#### [SOURCE DOCUMENT]
Exclusive: Obama's pledge to close down Guantanamo is 'not even close'
Commander says camp will take months to shut – and he's still waiting for the order
Barack Obama's pledge to shut down Guantanamo Bay will not be honoured until at least a year after the President's self-imposed deadline – and may not be completed in his first administration.
The man in charge of the seven prison camps at the US naval base in Cuba is yet to receive direct orders to begin the transfer of prisoners so he can close the detention facilities.
In his first sit-down interview with the European media since taking up the post three months ago, Admiral Jeffrey Harbeson said that even if President Obama implemented his order today it would take him six months to complete the job, a year after the January 2010 deadline imposed by the President when he signed the executive order in 2009.
The stalled timetable reflects growing opposition from the US public, and Congress, to the transfer of prisoners to the US mainland. Plans to move the bulk of the 176 detainees to a specially built maximum security prison close to Chicago have run into fierce local and national opposition, while Congress has also blocked the allocation of more money to build new facilities.

Saved entries:
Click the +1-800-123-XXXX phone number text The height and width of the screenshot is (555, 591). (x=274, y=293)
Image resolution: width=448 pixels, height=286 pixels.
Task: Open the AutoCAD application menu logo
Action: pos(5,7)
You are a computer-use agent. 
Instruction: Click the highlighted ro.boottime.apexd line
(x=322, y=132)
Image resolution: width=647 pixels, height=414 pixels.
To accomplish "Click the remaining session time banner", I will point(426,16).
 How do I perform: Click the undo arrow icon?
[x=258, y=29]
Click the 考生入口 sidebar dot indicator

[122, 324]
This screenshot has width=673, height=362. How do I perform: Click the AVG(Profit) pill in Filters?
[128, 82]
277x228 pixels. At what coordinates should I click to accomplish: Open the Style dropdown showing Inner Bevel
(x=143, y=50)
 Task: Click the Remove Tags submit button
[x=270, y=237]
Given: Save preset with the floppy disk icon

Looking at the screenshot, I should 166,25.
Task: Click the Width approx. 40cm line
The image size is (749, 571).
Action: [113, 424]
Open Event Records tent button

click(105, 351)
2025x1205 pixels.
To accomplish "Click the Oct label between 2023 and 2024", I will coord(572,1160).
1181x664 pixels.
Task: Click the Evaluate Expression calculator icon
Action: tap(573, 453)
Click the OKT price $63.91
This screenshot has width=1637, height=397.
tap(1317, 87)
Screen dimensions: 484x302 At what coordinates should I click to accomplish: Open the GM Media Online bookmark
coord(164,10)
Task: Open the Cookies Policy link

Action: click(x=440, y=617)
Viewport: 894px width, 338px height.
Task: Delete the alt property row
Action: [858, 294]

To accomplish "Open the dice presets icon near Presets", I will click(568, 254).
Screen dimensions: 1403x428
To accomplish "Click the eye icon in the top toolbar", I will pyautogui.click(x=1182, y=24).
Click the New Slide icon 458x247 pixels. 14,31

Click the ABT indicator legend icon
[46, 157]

#### [TASK INSTRUCTIONS]
1 > Arrange the saved entries as a JSON list of strings, one string per line and with blank lines left out, beginning at the first line of the entries and stopping after the line that contains "(x=322, y=132)".
2 > Pick up the article on Obama's pledge to close Guantanamo and continue it from its final sentence.
The article on Guantanamo Bay and the saved entries have no connection to each other.

#### [RESPONSES BY TASK]
1 >
[
  "Click the +1-800-123-XXXX phone number text The height and width of the screenshot is (555, 591). (x=274, y=293)",
  "Image resolution: width=448 pixels, height=286 pixels.",
  "Task: Open the AutoCAD application menu logo",
  "Action: pos(5,7)",
  "You are a computer-use agent. ",
  "Instruction: Click the highlighted ro.boottime.apexd line",
  "(x=322, y=132)"
]

2 >
Criminal trials for the Guantanamo detainees accused of crimes linked to the September 11 attacks have also ground to a halt over arguments about what process the suspects should face. There is also little international enthusiasm for a settlement involving the transfer of the bulk of the remaining detainees, from 30 different countries, to new locations around the world.
Admiral Harbeson, the eigth commander of the camps since they were opened in January 2002, told The Independent that as a "ball-park figure" it would take his Guard Force six months to close Guantanamo. Asked if he had received an instruction to implement President Obama's order, he replied: "No."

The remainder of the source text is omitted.